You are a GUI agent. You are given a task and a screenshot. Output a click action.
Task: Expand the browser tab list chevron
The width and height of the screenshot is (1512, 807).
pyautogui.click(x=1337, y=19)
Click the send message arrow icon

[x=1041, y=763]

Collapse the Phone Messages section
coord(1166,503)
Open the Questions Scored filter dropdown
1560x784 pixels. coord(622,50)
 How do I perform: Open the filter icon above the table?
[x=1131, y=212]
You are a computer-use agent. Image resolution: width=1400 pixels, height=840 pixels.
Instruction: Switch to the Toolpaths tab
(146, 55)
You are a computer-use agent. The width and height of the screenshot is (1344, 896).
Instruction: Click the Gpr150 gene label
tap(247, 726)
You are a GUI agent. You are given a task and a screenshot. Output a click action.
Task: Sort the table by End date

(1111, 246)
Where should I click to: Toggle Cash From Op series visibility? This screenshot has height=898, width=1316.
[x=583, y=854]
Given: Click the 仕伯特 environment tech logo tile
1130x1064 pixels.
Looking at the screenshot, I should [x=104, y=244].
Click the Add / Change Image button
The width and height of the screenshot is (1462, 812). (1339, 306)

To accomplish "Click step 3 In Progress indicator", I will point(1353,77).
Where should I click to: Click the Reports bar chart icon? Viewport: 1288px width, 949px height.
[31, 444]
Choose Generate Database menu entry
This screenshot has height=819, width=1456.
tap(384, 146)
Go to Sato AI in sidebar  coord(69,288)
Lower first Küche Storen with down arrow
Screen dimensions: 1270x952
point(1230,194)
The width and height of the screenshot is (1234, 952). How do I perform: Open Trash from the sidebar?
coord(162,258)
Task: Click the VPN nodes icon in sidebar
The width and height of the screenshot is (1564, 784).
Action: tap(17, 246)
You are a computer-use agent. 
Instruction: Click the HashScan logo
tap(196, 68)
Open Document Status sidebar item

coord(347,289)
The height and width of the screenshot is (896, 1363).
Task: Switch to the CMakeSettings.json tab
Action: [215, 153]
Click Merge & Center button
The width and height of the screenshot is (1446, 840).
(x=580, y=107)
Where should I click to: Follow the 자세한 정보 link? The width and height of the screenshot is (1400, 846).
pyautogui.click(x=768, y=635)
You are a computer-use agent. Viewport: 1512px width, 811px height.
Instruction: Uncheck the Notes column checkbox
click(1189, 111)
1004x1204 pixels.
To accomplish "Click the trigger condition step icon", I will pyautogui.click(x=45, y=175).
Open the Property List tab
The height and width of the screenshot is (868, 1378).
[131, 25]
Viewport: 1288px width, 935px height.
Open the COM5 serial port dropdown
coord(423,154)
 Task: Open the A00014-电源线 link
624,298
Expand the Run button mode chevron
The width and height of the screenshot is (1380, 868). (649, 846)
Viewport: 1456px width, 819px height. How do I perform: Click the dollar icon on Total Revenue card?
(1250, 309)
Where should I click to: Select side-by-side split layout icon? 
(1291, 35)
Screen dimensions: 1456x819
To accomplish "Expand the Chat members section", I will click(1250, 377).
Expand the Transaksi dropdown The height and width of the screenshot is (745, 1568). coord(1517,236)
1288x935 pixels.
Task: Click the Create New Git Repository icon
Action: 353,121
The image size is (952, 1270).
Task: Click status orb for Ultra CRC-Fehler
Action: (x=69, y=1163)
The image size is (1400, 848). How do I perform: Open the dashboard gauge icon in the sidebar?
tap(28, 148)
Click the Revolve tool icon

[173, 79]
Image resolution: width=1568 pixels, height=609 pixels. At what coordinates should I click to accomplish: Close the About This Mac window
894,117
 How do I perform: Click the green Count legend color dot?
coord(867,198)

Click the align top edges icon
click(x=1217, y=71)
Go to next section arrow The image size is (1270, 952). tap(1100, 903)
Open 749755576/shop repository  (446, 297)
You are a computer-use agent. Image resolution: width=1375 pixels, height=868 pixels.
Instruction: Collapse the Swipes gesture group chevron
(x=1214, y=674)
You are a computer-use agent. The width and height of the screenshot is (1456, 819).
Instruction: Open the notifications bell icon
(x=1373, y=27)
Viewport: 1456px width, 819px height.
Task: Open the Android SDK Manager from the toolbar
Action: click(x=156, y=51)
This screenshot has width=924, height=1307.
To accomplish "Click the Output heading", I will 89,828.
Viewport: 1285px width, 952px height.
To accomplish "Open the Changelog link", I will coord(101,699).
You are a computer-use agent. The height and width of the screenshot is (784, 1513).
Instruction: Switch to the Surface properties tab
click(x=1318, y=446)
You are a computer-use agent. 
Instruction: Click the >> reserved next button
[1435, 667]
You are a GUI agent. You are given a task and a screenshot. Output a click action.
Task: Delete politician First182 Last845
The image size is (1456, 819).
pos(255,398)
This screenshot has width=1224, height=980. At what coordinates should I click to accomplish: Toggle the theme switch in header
=-=-=
### What the task requires
Transcribe the records above exactly.

### Reply
You are a GUI agent. You are given a task and a screenshot. Output a click action.
Task: Expand the browser tab list chevron
The width and height of the screenshot is (1512, 807).
pyautogui.click(x=1337, y=19)
Click the send message arrow icon

[x=1041, y=763]

Collapse the Phone Messages section
coord(1166,503)
Open the Questions Scored filter dropdown
1560x784 pixels. coord(622,50)
 How do I perform: Open the filter icon above the table?
[x=1131, y=212]
You are a computer-use agent. Image resolution: width=1400 pixels, height=840 pixels.
Instruction: Switch to the Toolpaths tab
(146, 55)
You are a computer-use agent. The width and height of the screenshot is (1344, 896).
Instruction: Click the Gpr150 gene label
tap(247, 726)
You are a GUI agent. You are given a task and a screenshot. Output a click action.
Task: Sort the table by End date

(1111, 246)
Where should I click to: Toggle Cash From Op series visibility? This screenshot has height=898, width=1316.
[x=583, y=854]
Given: Click the 仕伯特 environment tech logo tile
1130x1064 pixels.
Looking at the screenshot, I should [x=104, y=244].
Click the Add / Change Image button
The width and height of the screenshot is (1462, 812). (1339, 306)

To accomplish "Click step 3 In Progress indicator", I will point(1353,77).
Where should I click to: Click the Reports bar chart icon? Viewport: 1288px width, 949px height.
[31, 444]
Choose Generate Database menu entry
This screenshot has height=819, width=1456.
tap(384, 146)
Go to Sato AI in sidebar  coord(69,288)
Lower first Küche Storen with down arrow
Screen dimensions: 1270x952
point(1230,194)
The width and height of the screenshot is (1234, 952). How do I perform: Open Trash from the sidebar?
coord(162,258)
Task: Click the VPN nodes icon in sidebar
The width and height of the screenshot is (1564, 784).
Action: tap(17, 246)
You are a computer-use agent. 
Instruction: Click the HashScan logo
tap(196, 68)
Open Document Status sidebar item

coord(347,289)
The height and width of the screenshot is (896, 1363).
Task: Switch to the CMakeSettings.json tab
Action: [215, 153]
Click Merge & Center button
The width and height of the screenshot is (1446, 840).
(x=580, y=107)
Where should I click to: Follow the 자세한 정보 link? The width and height of the screenshot is (1400, 846).
pyautogui.click(x=768, y=635)
You are a computer-use agent. Viewport: 1512px width, 811px height.
Instruction: Uncheck the Notes column checkbox
click(1189, 111)
1004x1204 pixels.
To accomplish "Click the trigger condition step icon", I will pyautogui.click(x=45, y=175).
Open the Property List tab
The height and width of the screenshot is (868, 1378).
[131, 25]
Viewport: 1288px width, 935px height.
Open the COM5 serial port dropdown
coord(423,154)
 Task: Open the A00014-电源线 link
624,298
Expand the Run button mode chevron
The width and height of the screenshot is (1380, 868). (649, 846)
Viewport: 1456px width, 819px height. How do I perform: Click the dollar icon on Total Revenue card?
(1250, 309)
Where should I click to: Select side-by-side split layout icon? 
(1291, 35)
Screen dimensions: 1456x819
To accomplish "Expand the Chat members section", I will click(1250, 377).
Expand the Transaksi dropdown The height and width of the screenshot is (745, 1568). coord(1517,236)
1288x935 pixels.
Task: Click the Create New Git Repository icon
Action: 353,121
The image size is (952, 1270).
Task: Click status orb for Ultra CRC-Fehler
Action: (x=69, y=1163)
The image size is (1400, 848). How do I perform: Open the dashboard gauge icon in the sidebar?
tap(28, 148)
Click the Revolve tool icon

[173, 79]
Image resolution: width=1568 pixels, height=609 pixels. At what coordinates should I click to accomplish: Close the About This Mac window
894,117
 How do I perform: Click the green Count legend color dot?
coord(867,198)

Click the align top edges icon
click(x=1217, y=71)
Go to next section arrow The image size is (1270, 952). tap(1100, 903)
Open 749755576/shop repository  (446, 297)
You are a computer-use agent. Image resolution: width=1375 pixels, height=868 pixels.
Instruction: Collapse the Swipes gesture group chevron
(x=1214, y=674)
You are a computer-use agent. The width and height of the screenshot is (1456, 819).
Instruction: Open the notifications bell icon
(x=1373, y=27)
Viewport: 1456px width, 819px height.
Task: Open the Android SDK Manager from the toolbar
Action: click(x=156, y=51)
This screenshot has width=924, height=1307.
To accomplish "Click the Output heading", I will 89,828.
Viewport: 1285px width, 952px height.
To accomplish "Open the Changelog link", I will coord(101,699).
You are a computer-use agent. The height and width of the screenshot is (784, 1513).
Instruction: Switch to the Surface properties tab
click(x=1318, y=446)
You are a computer-use agent. 
Instruction: Click the >> reserved next button
[1435, 667]
You are a GUI agent. You are given a task and a screenshot. Output a click action.
Task: Delete politician First182 Last845
The image size is (1456, 819).
pos(255,398)
This screenshot has width=1224, height=980. At what coordinates should I click to accomplish: Toggle the theme switch in header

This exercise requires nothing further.